→ **Work task**: Give back exactly the lines of the material below, starting with the line with "You are a computer-use agent. Screen dimensions: 1388x868" and going on through the line with "Open the Curve Editor icon".

→ **Stored data**:
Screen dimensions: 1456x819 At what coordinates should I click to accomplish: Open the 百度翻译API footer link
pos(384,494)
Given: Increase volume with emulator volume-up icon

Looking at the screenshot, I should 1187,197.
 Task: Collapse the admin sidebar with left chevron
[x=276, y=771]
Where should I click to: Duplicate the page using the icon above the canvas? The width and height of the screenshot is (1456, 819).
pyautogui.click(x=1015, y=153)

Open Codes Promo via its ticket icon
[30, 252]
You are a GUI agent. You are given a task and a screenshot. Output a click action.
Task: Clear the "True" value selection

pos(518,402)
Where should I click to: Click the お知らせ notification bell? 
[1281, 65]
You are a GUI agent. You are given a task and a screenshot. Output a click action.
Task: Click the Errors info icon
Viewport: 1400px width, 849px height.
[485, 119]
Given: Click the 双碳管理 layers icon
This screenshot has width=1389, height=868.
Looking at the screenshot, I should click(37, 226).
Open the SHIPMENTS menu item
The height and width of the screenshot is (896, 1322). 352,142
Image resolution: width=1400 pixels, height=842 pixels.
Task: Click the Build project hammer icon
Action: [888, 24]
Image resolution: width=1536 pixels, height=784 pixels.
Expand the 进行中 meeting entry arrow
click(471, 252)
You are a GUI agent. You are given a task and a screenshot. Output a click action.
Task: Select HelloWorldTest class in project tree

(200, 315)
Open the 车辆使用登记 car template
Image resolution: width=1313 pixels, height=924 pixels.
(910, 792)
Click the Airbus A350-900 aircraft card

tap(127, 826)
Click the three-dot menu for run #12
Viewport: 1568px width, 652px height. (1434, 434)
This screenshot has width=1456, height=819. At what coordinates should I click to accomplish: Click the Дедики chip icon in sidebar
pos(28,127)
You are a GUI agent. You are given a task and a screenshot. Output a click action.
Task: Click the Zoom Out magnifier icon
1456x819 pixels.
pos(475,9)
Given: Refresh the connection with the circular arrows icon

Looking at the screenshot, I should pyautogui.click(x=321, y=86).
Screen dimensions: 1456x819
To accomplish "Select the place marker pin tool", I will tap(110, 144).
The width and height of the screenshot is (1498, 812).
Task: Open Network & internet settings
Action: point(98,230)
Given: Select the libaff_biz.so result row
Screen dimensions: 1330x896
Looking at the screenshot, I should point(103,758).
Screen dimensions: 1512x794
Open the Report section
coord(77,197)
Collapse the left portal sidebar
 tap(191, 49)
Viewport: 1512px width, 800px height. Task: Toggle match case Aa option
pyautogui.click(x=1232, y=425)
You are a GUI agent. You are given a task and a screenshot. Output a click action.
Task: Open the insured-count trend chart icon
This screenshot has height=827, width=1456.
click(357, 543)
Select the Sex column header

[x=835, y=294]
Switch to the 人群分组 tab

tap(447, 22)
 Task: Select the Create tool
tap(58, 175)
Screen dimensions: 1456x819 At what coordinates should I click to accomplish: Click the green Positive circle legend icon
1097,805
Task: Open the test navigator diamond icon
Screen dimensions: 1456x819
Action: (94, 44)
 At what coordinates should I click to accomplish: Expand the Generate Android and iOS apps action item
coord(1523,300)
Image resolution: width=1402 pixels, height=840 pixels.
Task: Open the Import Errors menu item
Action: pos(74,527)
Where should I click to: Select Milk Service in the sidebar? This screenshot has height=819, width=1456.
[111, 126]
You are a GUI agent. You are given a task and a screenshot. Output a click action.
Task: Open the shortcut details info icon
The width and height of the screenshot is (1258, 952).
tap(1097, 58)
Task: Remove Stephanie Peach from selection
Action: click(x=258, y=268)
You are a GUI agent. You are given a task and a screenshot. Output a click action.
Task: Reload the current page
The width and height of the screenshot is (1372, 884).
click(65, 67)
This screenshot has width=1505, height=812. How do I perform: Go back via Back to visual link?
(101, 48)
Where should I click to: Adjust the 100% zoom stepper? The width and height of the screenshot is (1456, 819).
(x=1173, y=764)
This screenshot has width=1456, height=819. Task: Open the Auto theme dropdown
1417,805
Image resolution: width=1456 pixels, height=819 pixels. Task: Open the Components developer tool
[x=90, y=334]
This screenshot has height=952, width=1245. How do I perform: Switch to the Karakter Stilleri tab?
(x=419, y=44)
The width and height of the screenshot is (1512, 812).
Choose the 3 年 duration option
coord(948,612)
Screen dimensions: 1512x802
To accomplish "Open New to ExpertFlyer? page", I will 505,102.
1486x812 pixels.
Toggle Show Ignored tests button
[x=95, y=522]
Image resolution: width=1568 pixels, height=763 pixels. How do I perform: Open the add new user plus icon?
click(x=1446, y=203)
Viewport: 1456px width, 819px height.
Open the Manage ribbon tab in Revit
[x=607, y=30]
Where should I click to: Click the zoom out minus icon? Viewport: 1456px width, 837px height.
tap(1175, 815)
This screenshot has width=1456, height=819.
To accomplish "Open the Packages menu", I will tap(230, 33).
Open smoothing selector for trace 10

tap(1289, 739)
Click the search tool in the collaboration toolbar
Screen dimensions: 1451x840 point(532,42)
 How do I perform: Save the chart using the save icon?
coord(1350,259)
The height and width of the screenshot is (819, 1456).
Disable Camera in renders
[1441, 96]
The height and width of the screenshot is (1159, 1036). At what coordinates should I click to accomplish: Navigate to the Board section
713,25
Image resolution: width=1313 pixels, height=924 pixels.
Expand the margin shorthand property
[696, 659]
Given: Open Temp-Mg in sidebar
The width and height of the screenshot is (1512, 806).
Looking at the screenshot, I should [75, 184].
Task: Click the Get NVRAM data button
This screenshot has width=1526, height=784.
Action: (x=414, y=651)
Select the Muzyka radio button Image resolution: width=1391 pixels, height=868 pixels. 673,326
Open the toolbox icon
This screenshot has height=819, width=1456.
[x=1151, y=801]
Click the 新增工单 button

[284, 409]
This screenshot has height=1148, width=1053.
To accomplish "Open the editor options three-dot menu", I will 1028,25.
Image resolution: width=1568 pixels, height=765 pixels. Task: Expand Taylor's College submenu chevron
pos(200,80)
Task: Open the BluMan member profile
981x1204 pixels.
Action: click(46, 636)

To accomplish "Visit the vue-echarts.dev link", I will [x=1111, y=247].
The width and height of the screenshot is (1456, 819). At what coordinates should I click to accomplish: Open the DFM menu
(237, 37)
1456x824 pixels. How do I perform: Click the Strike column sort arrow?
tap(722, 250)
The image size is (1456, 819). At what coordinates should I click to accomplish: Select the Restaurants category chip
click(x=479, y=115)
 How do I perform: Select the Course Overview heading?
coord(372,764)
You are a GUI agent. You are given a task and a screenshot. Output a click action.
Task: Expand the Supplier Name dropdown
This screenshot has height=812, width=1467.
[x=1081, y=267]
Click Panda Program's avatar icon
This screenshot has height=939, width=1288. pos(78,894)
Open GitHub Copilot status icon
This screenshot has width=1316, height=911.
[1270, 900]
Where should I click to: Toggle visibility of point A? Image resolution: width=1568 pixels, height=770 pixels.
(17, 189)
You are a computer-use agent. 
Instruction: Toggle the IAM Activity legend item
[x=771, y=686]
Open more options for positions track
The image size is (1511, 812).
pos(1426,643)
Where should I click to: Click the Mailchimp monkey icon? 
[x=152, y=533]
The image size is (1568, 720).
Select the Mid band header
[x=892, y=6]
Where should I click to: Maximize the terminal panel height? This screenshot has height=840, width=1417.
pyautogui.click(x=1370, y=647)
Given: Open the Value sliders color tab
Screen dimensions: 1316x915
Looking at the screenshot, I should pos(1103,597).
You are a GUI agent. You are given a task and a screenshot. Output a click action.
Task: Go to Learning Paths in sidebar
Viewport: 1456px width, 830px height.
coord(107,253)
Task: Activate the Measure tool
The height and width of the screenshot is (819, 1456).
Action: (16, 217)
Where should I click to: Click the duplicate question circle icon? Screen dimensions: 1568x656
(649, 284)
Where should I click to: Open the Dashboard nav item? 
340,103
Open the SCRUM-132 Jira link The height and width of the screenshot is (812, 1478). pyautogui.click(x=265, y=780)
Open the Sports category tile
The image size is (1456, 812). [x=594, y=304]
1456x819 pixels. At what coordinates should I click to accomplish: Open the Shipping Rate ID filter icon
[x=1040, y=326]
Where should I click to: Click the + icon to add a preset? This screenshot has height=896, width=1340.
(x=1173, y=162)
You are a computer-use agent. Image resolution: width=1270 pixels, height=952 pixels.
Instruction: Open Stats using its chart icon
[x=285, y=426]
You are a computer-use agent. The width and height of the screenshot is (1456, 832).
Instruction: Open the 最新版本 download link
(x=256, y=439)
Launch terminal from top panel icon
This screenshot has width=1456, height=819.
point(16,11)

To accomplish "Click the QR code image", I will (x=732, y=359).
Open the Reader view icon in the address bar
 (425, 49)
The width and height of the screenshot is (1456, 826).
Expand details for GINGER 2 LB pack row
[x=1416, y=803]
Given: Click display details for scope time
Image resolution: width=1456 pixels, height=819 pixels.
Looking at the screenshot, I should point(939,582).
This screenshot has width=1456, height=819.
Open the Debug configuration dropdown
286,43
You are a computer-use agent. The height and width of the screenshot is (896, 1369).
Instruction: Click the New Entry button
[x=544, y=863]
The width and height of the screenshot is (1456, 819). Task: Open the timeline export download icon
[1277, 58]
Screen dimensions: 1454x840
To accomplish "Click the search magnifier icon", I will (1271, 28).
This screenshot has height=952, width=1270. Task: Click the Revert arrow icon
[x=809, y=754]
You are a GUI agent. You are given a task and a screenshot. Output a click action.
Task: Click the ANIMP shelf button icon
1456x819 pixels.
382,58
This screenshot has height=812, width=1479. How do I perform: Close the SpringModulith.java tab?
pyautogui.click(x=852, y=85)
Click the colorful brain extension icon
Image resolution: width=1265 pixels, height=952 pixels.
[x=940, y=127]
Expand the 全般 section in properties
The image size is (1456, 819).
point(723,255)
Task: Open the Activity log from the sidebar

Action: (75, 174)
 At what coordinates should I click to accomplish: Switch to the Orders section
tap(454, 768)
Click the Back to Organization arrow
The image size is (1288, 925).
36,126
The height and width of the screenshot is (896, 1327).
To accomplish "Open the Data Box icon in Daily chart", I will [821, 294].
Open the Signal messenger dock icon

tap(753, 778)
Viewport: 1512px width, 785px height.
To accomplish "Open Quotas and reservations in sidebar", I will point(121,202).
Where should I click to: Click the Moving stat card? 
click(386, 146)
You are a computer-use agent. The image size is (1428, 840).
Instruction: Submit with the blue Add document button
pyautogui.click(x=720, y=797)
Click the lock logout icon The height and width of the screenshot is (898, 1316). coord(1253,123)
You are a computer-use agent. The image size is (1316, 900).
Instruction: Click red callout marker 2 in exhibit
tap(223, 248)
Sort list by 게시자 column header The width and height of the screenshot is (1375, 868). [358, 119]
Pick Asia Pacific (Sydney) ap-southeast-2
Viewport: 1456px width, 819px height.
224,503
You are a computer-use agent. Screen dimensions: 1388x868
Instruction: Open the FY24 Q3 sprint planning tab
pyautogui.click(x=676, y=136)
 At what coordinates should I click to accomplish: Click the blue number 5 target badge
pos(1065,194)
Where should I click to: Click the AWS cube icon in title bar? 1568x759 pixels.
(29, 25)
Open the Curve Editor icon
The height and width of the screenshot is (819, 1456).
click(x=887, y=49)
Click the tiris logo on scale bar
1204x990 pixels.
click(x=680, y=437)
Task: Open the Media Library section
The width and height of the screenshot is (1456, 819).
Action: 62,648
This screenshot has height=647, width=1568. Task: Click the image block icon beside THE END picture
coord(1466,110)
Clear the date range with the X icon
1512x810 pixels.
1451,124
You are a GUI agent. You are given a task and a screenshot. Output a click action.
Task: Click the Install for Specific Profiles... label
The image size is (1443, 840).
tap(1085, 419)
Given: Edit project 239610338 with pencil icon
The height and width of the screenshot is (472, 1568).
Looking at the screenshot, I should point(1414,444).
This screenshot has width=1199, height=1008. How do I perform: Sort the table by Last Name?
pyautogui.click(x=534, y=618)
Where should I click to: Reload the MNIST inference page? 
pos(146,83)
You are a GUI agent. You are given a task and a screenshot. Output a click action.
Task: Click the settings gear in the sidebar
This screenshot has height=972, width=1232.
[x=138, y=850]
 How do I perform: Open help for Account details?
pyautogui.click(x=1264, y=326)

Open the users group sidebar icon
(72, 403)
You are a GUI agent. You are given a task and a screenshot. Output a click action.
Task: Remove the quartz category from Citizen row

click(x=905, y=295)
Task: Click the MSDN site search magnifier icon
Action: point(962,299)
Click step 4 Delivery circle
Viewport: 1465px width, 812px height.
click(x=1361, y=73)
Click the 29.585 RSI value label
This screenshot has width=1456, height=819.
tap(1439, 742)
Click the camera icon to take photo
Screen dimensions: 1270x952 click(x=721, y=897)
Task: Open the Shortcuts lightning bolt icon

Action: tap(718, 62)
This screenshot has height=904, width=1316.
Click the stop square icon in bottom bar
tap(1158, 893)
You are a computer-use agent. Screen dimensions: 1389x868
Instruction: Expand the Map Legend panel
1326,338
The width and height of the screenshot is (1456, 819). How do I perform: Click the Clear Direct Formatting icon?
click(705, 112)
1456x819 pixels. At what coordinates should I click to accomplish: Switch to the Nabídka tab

→ **Answer to this exercise**:
You are a computer-use agent. Screen dimensions: 1388x868
Instruction: Open the FY24 Q3 sprint planning tab
pyautogui.click(x=676, y=136)
 At what coordinates should I click to accomplish: Click the blue number 5 target badge
pos(1065,194)
Where should I click to: Click the AWS cube icon in title bar? 1568x759 pixels.
(29, 25)
Open the Curve Editor icon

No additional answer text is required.